I even saw a decision in the Supreme Court the other day, the first time in my life I think since they’ve been on there where I agreed with the dissent filed by Scalia and Thomas. I never thought it would happen. I wouldn’t make that old lady in Norwalk sell her house. She’d been in it since she was all 76 or 80 years old. I thought it was wrong. Maybe I’m wrong, but the point is we are complicated. Life is complicated and we’re the progressives: we don’t believe we have a monopoly on the truth, so it’s nuts for us not to talk to so-called red America. And besides that there is too many of them out there.

If you look at Ohio, a place where we won in ‘92 and ‘96, no Republican has ever been elected president without winning Ohio – ever. Senator Kerry ran way better than I did in Cleveland, but towns that I lost six to four, we lost four to one this time. I went after them. At my library dedication, which was very wet if you saw it, the last event was a woman singing The Battle Hymn of the Republic, and wet as it was she had a beautiful voice. We had been friends, that lady and I, for almost 30 years. She is the daughter of the man who ran the Pentecostal Church in my home state. He is a great friend of mine. I just talked to him the other day when his wife passed away. Her husband is one of the best friends I have got. He runs the biggest Pentecostal Church in Louisiana. Now, you wouldn’t think that a Democrat who had been derided as liberal, defamed as having no conviction, and is the world’s most famous sinner would have a friendship like that. This guy is my friend and we met on a very human level. Our children grew up at the same time; we’ve talked to one another about it. It never occurred to me that we shouldn’t be friends because of our politics.

So after the ceremony, we all went back. We were dripping wet and we went back to the apartment at the library. And I had all the participants from the event plus all the presidents and former presidents and their spouses and everybody up there. So the pastor comes up to me – he is from North Louisiana. He said, “I have got a confession to make.” I said, “This is great. I’ll live on this for the rest of my life: you confessing to me.” (Laughter.) I said, “What is it?” He said, “I voted for Bush.” I said, “Anthony, do you believe he was a good president?” He said, “I have very mixed feelings.” He said, “I have got mixed feelings about this Iraq thing. I hate those tax cuts. I don’t like the deficits. I think kicking all these poor kids out of after school programs is outrageous.” This guy had a very sophisticated understanding of what had happened.

I said, “Well, did you vote for him over the cultural issues – social issues?” He said, “No.” He said, “You know, I’m a Pentecostal preacher. I’m pro-life and anti-gay marriage.” But he said, “I voted for you twice. I’d vote for Hillary. I love her.” And he said, “I think I’m the only Pentecostal minister in the South ever to stand up and endorse the Employment Nondiscrimination Act.” I said, “You did that?” He said, “I did.” I said, “Why did you do that?” And he smiled and he said, “Because I (know you?).” And he said, “You’ve been talking to me about this for 20 years and I finally realized I couldn’t treat gay people as subhuman anymore; that they’re – if somebody is a good person and they obey the law, they’ve got to make the right to make a living and be treated decently in this society.” I said, “Well, Anthony, why did you vote for President Bush?” (Laughter.) And he said – listen to this – every one of you listen to this. He said, “Because ever since you left, nobody in your party talks to us anymore.” He said, “Bill, you can’t vote for somebody who doesn’t talk to you.” (Applause.)

Problems to solve –
A. Rewrite the stretch of the passage from "I even saw a" through "them out there.", replacing "old lady" with "elderly woman".
B. Copy the entries word for word, from the line containing "Image resolution: width=1024" through the last entry, and leave out the pictures.
The passage and the entries that follow it have nothing to do with each other.

Given entries –
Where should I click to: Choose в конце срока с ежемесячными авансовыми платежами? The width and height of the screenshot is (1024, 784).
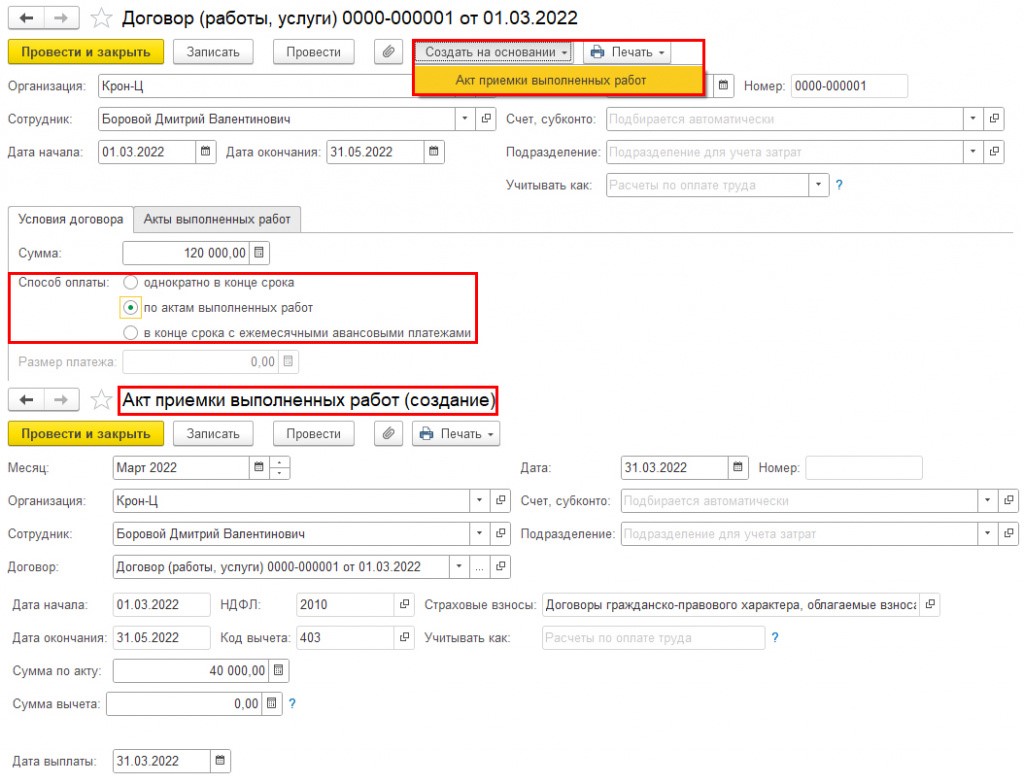131,333
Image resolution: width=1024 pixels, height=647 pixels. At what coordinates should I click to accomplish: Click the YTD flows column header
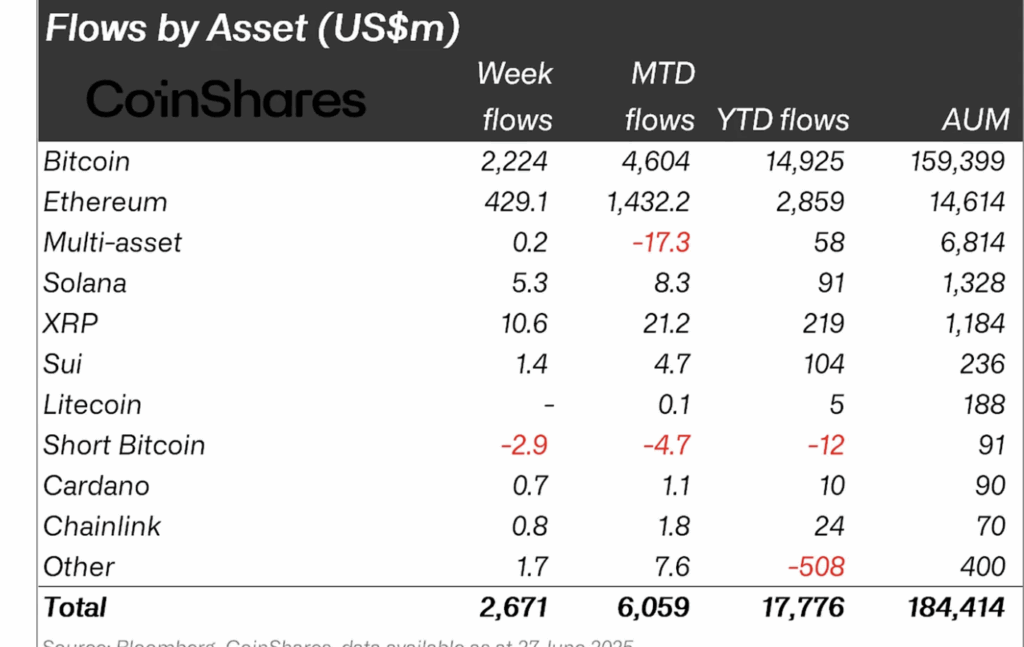coord(782,120)
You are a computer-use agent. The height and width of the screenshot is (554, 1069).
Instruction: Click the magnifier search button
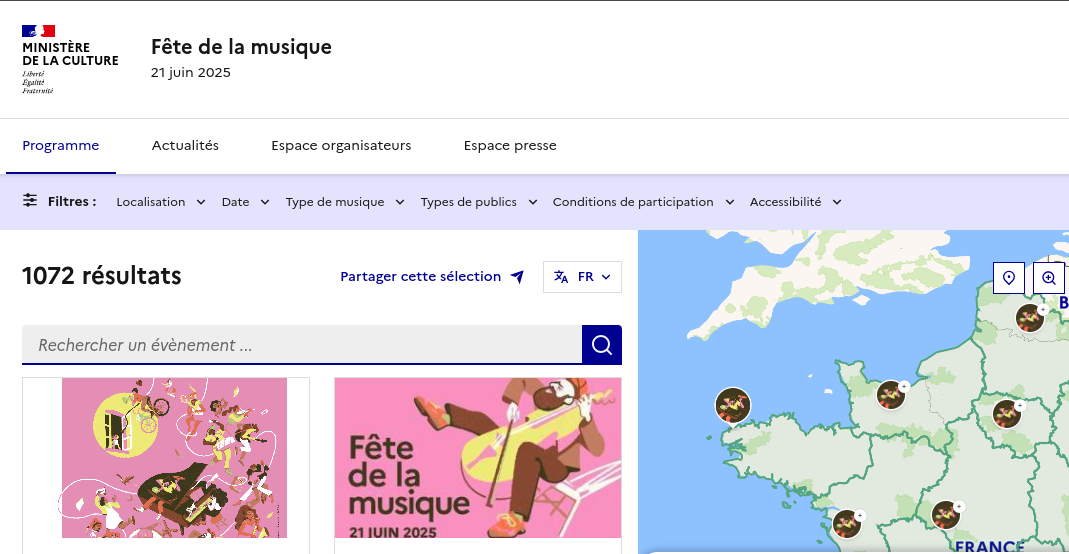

Results in order –
A.
I even saw a decision in the Supreme Court the other day, the first time in my life I think since they’ve been on there where I agreed with the dissent filed by Scalia and Thomas. I never thought it would happen. I wouldn’t make that elderly woman in Norwalk sell her house. She’d been in it since she was all 76 or 80 years old. I thought it was wrong. Maybe I’m wrong, but the point is we are complicated. Life is complicated and we’re the progressives: we don’t believe we have a monopoly on the truth, so it’s nuts for us not to talk to so-called red America. And besides that there is too many of them out there.

B.
Image resolution: width=1024 pixels, height=647 pixels. At what coordinates should I click to accomplish: Click the YTD flows column header
coord(782,120)
You are a computer-use agent. The height and width of the screenshot is (554, 1069).
Instruction: Click the magnifier search button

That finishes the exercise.